将结构对齐到 64 位端口代码
我有一个 32 位 .NET 程序集,它可以 PInvokes 进入 C 层。 我想将此程序集移植到 64 位。 我读过很多与移植到 64 位相关的文档,所有这些似乎都表明,如果我们要使用结构体,就需要注意对齐。
我有一个与结构对齐相关的一般性问题,想首先澄清这一点,这样我就不会错过任何东西。
假设我有一个 C 入口点,它接受一个结构指针并基本上填充其中的值。 此 C 代码没有任何打包指令,并且我将所有 .NET 结构与 pack=8 对齐。 因此,如果我传递一个具有相邻整数的结构,我认为解释 .NET 层中填充的数据可能会出现问题,因为默认情况下 C 将使用 pack=4,而我们在 .NET 中将该结构解释为 pack=8层,所以认为这可能会导致问题。 但事实似乎并非如此。 数据似乎解释得很好。
谁能解释这种行为?
谢谢, 尼兰詹
I have a 32-bit .NET assembly which PInvokes into the C layer. I want to port this assembly to 64-bit. I have read many documents related to porting to 64-bit, all of which seems to suggest that we need to take care of the alignment if we are to use structures.
I had a general question related to structure alignment and wanted to clarify that first so that I dont miss anything.
Suppose I have a C entry point which accepts a struct pointer and basically fills up the values inside. This C code does not have any packing directives and I have all the .NET structs aligned to pack=8. So if I pass a structure with adjacent ints, I thought it could be a problem interpreting the data populated in the .NET layer, as the C by default would use pack=4 and we are interpreting the struct as pack=8 in .NET layer, so thought it could cause a problem. But it doesn't seem to be the case. The data seems to be interpreted fine.

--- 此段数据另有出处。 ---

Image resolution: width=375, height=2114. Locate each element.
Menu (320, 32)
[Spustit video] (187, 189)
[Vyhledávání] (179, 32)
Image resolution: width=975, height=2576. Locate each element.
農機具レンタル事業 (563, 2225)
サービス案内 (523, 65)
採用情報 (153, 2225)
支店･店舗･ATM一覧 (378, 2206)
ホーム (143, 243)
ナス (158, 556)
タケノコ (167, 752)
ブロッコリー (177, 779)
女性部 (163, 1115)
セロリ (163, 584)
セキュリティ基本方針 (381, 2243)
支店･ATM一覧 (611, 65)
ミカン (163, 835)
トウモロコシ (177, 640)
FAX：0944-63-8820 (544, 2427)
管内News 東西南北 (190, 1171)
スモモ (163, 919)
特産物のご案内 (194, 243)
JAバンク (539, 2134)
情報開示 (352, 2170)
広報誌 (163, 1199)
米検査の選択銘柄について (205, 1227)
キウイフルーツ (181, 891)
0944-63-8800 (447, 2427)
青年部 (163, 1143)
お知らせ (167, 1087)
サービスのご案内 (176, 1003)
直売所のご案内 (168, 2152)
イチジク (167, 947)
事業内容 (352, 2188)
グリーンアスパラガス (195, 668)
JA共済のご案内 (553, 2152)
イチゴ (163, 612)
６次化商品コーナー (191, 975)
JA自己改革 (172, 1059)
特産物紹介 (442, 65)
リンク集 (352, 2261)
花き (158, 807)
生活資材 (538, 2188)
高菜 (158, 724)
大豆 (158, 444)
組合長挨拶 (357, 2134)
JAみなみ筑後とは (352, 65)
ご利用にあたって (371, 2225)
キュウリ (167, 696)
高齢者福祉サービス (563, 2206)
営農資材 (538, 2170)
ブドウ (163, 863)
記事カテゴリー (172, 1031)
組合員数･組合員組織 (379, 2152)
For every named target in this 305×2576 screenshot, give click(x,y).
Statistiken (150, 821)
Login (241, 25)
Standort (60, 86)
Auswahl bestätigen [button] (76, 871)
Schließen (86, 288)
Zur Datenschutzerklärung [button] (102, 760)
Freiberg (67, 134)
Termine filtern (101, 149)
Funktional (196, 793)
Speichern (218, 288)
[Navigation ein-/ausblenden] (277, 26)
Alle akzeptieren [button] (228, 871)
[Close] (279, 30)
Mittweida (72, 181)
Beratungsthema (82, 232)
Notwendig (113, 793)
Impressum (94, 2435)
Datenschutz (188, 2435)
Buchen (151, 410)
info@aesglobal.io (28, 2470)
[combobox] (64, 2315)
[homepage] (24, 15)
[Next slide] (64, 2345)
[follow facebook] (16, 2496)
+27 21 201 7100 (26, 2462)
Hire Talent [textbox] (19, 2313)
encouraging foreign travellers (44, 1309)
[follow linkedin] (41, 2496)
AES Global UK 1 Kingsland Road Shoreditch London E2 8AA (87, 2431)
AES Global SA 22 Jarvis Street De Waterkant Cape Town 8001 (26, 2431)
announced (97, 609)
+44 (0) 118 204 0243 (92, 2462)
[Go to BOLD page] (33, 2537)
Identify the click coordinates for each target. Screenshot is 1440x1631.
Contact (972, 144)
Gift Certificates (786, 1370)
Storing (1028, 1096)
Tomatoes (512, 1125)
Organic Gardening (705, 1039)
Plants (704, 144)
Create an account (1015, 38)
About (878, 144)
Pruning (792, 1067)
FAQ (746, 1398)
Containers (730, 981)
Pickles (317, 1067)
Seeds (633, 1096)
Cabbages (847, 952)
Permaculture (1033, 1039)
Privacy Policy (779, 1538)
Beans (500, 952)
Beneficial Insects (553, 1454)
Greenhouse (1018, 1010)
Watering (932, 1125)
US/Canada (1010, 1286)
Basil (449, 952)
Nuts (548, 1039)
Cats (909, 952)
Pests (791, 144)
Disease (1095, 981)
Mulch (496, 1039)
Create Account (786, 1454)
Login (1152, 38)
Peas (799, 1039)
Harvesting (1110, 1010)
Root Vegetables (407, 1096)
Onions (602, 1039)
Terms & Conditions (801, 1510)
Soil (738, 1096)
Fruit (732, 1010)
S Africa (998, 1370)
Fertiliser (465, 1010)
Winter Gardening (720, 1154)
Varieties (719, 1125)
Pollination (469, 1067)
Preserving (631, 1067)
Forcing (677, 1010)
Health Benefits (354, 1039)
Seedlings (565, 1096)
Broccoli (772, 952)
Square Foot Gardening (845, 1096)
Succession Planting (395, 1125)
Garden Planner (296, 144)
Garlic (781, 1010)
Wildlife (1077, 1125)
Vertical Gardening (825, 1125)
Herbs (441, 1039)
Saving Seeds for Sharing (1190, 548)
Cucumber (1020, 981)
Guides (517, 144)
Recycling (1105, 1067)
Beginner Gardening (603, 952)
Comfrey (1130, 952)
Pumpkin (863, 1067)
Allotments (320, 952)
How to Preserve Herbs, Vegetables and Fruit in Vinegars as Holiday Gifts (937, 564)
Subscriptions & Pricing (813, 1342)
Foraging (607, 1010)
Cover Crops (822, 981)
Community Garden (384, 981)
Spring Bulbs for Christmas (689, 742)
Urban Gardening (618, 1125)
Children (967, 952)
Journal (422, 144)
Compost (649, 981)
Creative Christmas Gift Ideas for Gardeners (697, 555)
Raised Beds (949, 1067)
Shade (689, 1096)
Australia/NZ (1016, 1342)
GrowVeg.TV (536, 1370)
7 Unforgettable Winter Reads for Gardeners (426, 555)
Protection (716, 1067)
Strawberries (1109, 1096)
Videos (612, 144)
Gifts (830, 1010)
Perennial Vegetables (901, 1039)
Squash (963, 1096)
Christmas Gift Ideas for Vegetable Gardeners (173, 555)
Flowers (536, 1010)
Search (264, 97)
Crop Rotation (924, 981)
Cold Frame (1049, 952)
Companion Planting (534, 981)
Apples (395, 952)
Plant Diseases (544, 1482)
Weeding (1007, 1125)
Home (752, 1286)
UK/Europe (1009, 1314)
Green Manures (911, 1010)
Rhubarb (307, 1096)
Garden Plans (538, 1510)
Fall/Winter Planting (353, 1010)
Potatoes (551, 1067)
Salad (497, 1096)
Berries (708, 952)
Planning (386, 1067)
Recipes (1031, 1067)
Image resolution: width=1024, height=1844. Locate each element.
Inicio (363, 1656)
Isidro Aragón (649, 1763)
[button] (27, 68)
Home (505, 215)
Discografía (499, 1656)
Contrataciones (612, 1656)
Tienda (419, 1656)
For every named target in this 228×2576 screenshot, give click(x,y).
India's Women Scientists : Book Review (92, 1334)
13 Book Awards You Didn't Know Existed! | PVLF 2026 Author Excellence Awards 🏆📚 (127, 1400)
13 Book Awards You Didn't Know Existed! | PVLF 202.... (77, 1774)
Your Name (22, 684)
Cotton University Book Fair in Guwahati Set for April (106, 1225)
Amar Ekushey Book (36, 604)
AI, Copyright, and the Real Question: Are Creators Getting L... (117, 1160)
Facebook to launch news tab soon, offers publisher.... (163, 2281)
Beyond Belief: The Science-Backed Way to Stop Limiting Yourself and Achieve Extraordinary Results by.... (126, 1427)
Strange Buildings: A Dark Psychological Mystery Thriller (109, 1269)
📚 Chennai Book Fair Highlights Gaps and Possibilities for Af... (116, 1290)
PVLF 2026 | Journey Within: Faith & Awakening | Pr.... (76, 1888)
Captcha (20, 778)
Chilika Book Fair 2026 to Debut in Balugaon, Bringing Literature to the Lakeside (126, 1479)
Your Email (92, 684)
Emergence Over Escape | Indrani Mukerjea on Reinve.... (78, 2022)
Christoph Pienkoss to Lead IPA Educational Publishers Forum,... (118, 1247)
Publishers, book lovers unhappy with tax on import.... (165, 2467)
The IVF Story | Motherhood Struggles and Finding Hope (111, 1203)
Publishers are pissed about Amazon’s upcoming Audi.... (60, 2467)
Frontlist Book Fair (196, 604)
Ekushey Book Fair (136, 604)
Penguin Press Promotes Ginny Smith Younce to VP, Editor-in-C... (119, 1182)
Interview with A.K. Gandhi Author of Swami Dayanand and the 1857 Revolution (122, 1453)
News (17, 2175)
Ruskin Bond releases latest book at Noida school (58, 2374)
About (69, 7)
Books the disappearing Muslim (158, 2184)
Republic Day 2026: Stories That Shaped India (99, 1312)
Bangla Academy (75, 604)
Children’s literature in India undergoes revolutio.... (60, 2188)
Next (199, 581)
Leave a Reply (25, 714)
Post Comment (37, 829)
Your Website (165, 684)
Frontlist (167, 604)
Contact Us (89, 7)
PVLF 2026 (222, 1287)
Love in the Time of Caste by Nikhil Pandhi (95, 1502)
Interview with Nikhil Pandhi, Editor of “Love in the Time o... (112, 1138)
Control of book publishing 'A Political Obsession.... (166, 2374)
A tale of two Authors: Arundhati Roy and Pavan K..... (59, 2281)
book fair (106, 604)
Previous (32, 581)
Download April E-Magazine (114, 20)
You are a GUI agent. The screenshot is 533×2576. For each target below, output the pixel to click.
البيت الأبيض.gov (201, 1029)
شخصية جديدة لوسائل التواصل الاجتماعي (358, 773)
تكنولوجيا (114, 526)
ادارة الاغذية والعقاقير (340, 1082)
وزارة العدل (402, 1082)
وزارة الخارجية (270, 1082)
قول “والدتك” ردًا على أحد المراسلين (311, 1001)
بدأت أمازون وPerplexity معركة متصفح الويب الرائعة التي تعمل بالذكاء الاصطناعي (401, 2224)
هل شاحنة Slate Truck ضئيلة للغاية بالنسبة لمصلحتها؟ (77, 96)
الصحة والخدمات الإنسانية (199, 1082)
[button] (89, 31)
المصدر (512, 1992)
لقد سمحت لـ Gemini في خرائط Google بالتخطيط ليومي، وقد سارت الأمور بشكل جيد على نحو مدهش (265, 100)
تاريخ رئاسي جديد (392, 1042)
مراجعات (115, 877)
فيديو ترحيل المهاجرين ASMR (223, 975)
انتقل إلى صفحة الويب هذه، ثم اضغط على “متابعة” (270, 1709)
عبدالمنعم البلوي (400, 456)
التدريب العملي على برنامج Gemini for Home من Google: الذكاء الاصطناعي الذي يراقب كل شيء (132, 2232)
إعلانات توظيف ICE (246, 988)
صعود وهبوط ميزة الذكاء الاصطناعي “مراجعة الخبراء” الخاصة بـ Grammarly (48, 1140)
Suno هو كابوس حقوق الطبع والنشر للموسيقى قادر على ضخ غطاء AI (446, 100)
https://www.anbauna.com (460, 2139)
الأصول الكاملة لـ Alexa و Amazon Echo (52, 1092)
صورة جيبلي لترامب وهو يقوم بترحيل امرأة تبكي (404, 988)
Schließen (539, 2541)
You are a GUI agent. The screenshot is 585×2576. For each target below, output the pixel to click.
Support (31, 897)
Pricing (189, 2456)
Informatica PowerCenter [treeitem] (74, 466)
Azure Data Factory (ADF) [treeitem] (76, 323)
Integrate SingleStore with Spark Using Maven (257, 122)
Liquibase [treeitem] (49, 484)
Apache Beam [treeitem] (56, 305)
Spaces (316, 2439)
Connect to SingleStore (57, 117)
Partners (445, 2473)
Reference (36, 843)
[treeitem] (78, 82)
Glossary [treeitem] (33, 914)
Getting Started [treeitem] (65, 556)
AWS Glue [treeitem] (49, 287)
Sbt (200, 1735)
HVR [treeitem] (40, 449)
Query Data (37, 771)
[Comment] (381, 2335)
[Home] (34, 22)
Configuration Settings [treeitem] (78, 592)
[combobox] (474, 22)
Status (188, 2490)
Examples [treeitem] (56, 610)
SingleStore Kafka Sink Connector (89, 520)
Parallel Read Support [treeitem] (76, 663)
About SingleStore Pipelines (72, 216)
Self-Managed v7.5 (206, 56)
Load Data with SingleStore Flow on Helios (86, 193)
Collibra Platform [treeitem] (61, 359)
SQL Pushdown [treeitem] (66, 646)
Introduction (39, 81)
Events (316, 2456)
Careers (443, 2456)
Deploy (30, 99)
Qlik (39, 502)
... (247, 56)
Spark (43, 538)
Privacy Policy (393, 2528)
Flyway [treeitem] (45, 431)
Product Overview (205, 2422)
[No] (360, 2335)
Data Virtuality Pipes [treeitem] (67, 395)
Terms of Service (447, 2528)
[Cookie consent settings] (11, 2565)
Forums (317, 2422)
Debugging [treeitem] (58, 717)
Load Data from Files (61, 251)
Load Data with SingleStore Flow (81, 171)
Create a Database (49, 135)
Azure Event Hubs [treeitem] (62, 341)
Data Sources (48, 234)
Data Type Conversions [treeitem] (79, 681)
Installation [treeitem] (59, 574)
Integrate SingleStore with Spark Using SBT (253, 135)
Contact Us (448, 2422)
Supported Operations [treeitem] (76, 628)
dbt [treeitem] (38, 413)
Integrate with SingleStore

Can anyone explain this behavior?
Thanks,
Niranjan
如果你对这篇内容有疑问,欢迎到本站社区发帖提问 参与讨论,获取更多帮助,或者扫码二维码加入 Web 技术交流群。
绑定邮箱获取回复消息
由于您还没有绑定你的真实邮箱,如果其他用户或者作者回复了您的评论,将不能在第一时间通知您!
发布评论
评论(2)
默认情况下,结构或联合的成员在其自然边界上对齐; 一个字节表示一个字符,两个字节表示一个短整型,四个字节表示一个整数,等等。如果存在 n,则它必须是 2 的幂,指定任何结构或联合成员的最严格的自然对齐。
例如,#pragma pack(2) 在两个字节边界上对齐 int、long、long long、float、double、long double 和指针,而不是它们的自然对齐边界。 如果 n 等于或大于平台上最严格的对齐方式(x86 上为 4,x86 上为 8)
SPARC v8 和 SPARC v9 上为 16),该指令具有自然对齐的效果。
我不确定 x86 架构是否支持 8 字节对齐,即使它们支持 64 位环境。 毕竟,64 位平台上的 4 字节对齐不会造成任何损害。
您还可以使用:#pragmaalign 8(变量)来告诉编译器您希望如何对齐全局或静态变量。
By default, members of a structure or union are aligned on their natural boundaries; one byte for a char, two bytes for a short, four bytes for an integer etc. If n is present, it must be a power of 2 specifying the strictest natural alignment for any structure or union member.
For example, #pragma pack(2) aligns int, long, long long, float, double, long double, and pointers on two byte boundaries instead of their natural alignment boundaries. If n is the same or greater than the strictest alignment on your platform, (four on x86, eight on
SPARC v8, and 16 on SPARC v9), the directive has the effect of natural alignment.
I'm not sure if the x86 architecture supports 8-byte alignment even though they support a 64-bit environment. After all, 4-byte alignment on a 64-bit platform wouldn't harm anything.
You can also use: #pragma align 8 (variable) to tell the compiler how you want a global or static variable aligned.
我看到这篇 msdn 文章
http://msdn.microsoft.com/en-us /library/aa366769(VS.85).aspx
它表明指定大于类型自然对齐的打包级别不会更改类型对齐。 因此,由于我提到的上述情况中的自然对齐方式是 4,因此将填充设置为 8 并不会真正改变结构的对齐方式。 这解释了这种行为。
I came across this msdn article
http://msdn.microsoft.com/en-us/library/aa366769(VS.85).aspx
It suggests that specifying a packing level larger than the natural alignment of a type does not change the type alignment. So since the natural alignment in the above case I mentioned is 4, setting the packing to 8 does not really change the alignment of the structure. This explains the behavior.